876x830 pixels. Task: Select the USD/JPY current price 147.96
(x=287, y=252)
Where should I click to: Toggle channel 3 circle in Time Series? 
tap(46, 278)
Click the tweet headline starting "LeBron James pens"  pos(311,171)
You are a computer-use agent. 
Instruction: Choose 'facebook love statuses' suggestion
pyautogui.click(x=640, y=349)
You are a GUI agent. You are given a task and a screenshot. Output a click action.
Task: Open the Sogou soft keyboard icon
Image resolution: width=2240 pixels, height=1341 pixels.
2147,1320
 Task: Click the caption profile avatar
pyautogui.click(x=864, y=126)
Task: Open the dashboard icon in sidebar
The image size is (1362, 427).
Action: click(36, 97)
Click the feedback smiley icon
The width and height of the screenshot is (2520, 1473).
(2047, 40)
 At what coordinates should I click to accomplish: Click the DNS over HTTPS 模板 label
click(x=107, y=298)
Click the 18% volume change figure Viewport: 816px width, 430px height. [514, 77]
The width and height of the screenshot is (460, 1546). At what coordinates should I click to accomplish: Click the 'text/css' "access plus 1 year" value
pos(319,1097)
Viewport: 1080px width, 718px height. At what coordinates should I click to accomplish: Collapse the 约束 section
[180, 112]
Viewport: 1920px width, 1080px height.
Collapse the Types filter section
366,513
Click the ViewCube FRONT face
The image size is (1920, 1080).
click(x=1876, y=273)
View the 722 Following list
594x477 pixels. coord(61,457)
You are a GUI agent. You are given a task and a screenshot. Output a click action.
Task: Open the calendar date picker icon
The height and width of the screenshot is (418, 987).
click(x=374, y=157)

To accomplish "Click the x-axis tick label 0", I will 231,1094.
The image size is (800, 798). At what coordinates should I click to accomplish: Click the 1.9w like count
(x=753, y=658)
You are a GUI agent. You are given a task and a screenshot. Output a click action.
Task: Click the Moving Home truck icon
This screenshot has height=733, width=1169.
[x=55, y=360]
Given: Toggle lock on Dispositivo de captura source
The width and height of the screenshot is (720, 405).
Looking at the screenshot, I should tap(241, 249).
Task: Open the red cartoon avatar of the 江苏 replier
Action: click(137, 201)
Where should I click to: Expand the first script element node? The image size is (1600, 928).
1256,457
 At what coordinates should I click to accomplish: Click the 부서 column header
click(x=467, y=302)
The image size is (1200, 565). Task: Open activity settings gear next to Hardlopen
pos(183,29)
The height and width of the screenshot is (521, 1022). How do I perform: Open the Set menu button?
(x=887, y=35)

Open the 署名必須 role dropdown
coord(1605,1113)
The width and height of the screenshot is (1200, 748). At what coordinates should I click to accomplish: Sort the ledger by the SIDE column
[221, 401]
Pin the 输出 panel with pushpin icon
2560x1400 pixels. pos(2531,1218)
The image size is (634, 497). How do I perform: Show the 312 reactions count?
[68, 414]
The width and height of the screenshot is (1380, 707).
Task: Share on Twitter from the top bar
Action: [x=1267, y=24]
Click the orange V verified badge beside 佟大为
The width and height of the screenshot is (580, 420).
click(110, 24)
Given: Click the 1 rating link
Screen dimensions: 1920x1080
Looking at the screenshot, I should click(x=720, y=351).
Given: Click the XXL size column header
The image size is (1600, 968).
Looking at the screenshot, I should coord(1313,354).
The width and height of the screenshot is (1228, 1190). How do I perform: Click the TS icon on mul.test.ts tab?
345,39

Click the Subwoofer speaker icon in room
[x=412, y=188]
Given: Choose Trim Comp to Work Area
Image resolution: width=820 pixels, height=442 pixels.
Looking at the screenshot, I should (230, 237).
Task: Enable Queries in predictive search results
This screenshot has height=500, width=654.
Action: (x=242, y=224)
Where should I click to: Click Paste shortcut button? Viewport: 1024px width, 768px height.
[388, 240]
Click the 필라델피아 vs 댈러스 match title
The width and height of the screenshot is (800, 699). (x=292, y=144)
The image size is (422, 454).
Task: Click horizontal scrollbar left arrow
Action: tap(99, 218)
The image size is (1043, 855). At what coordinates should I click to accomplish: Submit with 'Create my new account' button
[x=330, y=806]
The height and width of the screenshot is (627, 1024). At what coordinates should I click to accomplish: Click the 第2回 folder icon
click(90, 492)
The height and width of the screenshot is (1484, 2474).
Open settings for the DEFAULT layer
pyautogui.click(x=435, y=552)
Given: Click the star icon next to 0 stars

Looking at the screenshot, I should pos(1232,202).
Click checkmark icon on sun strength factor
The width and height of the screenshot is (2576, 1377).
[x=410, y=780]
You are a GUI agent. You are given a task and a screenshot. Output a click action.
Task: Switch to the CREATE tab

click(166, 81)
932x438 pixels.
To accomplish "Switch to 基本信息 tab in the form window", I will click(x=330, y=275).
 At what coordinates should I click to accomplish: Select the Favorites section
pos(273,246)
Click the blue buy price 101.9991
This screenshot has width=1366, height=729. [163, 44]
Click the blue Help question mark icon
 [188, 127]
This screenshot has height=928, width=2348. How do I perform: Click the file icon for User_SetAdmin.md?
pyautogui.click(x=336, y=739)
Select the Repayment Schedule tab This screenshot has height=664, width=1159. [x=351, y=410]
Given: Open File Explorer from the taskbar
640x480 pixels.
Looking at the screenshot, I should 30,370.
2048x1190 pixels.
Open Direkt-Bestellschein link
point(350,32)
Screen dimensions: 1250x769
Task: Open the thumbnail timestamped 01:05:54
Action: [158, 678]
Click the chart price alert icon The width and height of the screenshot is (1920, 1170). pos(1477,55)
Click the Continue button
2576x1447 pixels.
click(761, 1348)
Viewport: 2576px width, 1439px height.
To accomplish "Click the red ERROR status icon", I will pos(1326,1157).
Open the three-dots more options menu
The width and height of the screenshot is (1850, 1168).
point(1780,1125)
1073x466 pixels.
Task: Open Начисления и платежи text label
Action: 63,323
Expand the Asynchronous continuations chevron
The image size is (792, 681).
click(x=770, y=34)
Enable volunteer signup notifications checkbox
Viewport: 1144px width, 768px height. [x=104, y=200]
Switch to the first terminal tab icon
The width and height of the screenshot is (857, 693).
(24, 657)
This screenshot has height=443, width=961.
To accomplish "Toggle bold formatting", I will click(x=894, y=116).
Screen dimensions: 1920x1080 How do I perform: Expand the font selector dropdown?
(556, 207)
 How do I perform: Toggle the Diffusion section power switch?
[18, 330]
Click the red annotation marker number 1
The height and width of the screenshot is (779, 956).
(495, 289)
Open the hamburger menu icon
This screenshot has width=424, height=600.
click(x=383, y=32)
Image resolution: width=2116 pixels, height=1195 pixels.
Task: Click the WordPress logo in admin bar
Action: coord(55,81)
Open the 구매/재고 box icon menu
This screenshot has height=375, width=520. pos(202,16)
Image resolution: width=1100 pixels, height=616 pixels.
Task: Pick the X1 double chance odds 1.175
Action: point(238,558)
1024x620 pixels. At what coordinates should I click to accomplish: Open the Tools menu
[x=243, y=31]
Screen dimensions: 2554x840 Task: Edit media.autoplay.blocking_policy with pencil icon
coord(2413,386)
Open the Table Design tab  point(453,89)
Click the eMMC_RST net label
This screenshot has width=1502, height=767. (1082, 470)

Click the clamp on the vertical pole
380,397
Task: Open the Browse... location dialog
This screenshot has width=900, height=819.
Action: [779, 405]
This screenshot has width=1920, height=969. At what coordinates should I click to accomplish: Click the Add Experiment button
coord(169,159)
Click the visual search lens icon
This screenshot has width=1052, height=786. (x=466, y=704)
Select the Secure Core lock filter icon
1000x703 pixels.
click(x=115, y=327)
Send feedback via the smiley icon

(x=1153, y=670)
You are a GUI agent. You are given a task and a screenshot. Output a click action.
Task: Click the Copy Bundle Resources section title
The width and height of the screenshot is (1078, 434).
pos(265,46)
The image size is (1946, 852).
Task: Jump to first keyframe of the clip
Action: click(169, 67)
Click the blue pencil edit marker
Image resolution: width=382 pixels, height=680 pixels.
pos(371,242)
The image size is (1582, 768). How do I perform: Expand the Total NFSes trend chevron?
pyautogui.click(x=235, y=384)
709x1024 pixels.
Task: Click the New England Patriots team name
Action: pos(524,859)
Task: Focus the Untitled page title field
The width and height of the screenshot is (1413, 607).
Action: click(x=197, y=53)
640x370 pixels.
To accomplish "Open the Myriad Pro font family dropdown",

——————————

** Written request **
Put the lines above into a JSON list of strings, one string per line, from the line with "The image size is (800, 798)." up to and including the line with "click(x=467, y=302)". Leave out any blank lines.

** Result for this task **
[
  "The image size is (800, 798). At what coordinates should I click to accomplish: Click the 1.9w like count",
  "(x=753, y=658)",
  "You are a GUI agent. You are given a task and a screenshot. Output a click action.",
  "Task: Click the Moving Home truck icon",
  "This screenshot has height=733, width=1169.",
  "[x=55, y=360]",
  "Given: Toggle lock on Dispositivo de captura source",
  "The width and height of the screenshot is (720, 405).",
  "Looking at the screenshot, I should tap(241, 249).",
  "Task: Open the red cartoon avatar of the 江苏 replier",
  "Action: click(137, 201)",
  "Where should I click to: Expand the first script element node? The image size is (1600, 928).",
  "1256,457",
  " At what coordinates should I click to accomplish: Click the 부서 column header",
  "click(x=467, y=302)"
]